2019.12.24

ウイグル人権法案、じつは「日本企業」が他人事とはいえない可能性

米国は本気だぞ
大原 浩 プロフィール

日本企業への影響…?

ユニクロと良品計画が、そんな新疆で生産された綿を使用した疑いがあるということで糾弾されている。

もちろん、疑いがあるのはこの2社だけではないのだが、単なる管理不行き届きにしても、あまりにも「人権問題」に疎いことが、厳しく糾弾される理由となっている。

ニューズ・ウィーク日本版11月26日の記事によれば、「11月初めにはオーストラリアの公共放送ABCが、無印良品とユニクロが『新疆綿』の名を付けた製品を売り出して波紋を呼んでいる」と報じた。

無印良品は5月に「新疆綿」シリーズを発表。

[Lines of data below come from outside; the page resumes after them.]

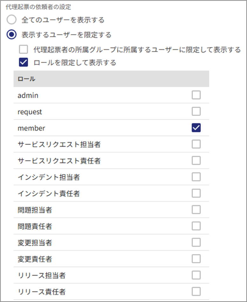Screen dimensions: 247x302
Task: Tick the インシデント担当者 role checkbox
Action: 196,177
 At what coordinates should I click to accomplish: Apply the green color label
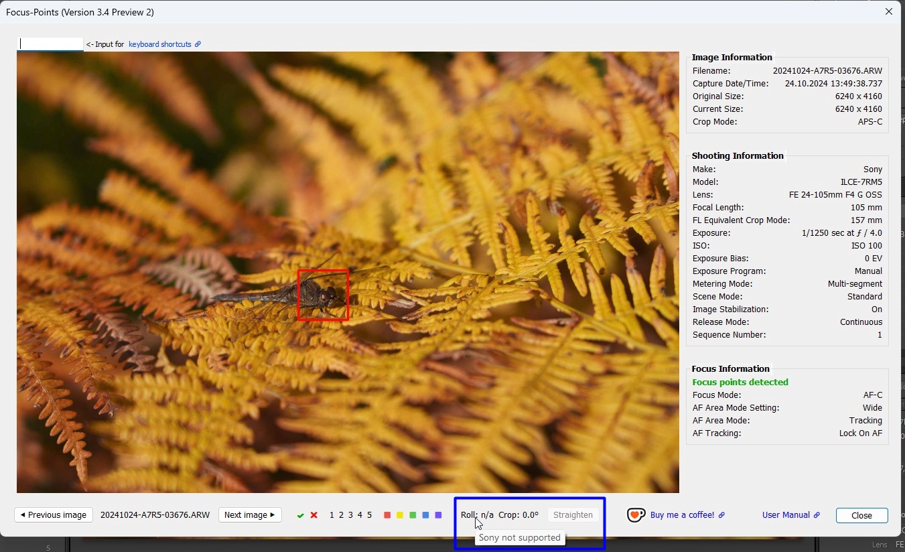(413, 515)
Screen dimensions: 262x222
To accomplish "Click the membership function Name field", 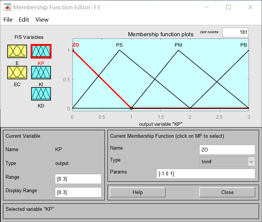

ユニクロは「『高品質で知られる新疆綿を使用』という宣伝文句のシャツを販売している」という。

 

また、大紀元〈EPOCTIMES〉は、11月7日の記事で、「11月3日、人権団体ヒューマン・ライツ・ウォッチの中国担当ソフィー・リチャードソン氏はSNSで、日本のブランド「無印良品」と「ユニクロ」は、新疆綿を使用したアパレル製品を宣伝しているが、「多くの人々に強制労働や宗教迫害をほうふつとさせる」とし、不適切だと批判」と報道している。

なお、豪ABCの取材に対して、無印良品の広報担当は「最近の問い合わせを受けて、新疆地域(のサプライチェーン)に関する状況調査を行っている」としている。

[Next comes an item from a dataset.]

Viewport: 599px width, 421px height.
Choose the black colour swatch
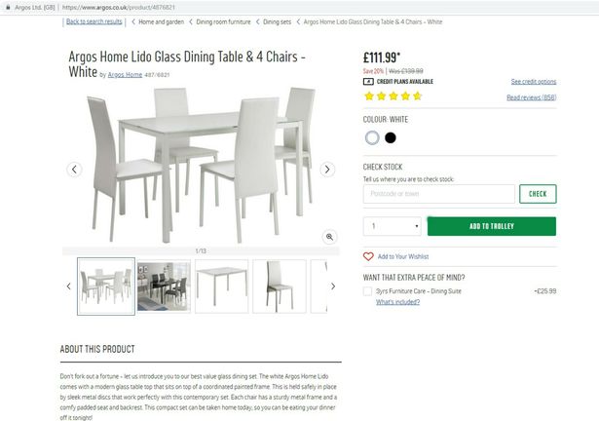pos(390,137)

さらに、ユニクロは、豪州、米国と中国を含む各国が生産した綿を使用しており、「新疆地区の企業とパートナーシップを結んでいない」と説明しており、現在は新疆綿の文言を外していると報道されている。

「新疆」とはもちろん「天井の無いアウシュビッツ」と呼ばれる地域である。

実際に強制収容所(あるいは関連施設)で生産されたのかどうかはあくまで「疑惑」だが、そのような地域の名称をブランドや広告・宣伝につかう日本の人権感覚の欠如(人権で商売をしている「人権屋」ははいて捨てるほどいるが……)は目を覆いたくなる。

第2次大戦中に、塀の外で生産されたからと言って、「アウシュビッツ産」と誇らしげに自慢するようなものである。

実はこの問題の根は深く、広範囲に及ぶ可能性がある。「中国産の綿はインドに次いで世界の2割を占め、その8割が新疆産だとされる」からだ。

日本のアパレルは、ベトナムやバングラディシュなどへの分散の努力が続けられてはいるものの、かつては90%の生産が中国で行われでおり、現在でも依存度は高い。

「新疆綿」は、ほとんどの中国産の綿に含まれていると考えられ、日本のアパレルメーカーは相当な警戒が必要であろう。

もちろん、ウォールストリート・ジャーナルはじめとする米国メディアが名指しした企業には、アディダス、H&M、GAPなどの世界的大手も含まれており、世界的大問題になりつつある。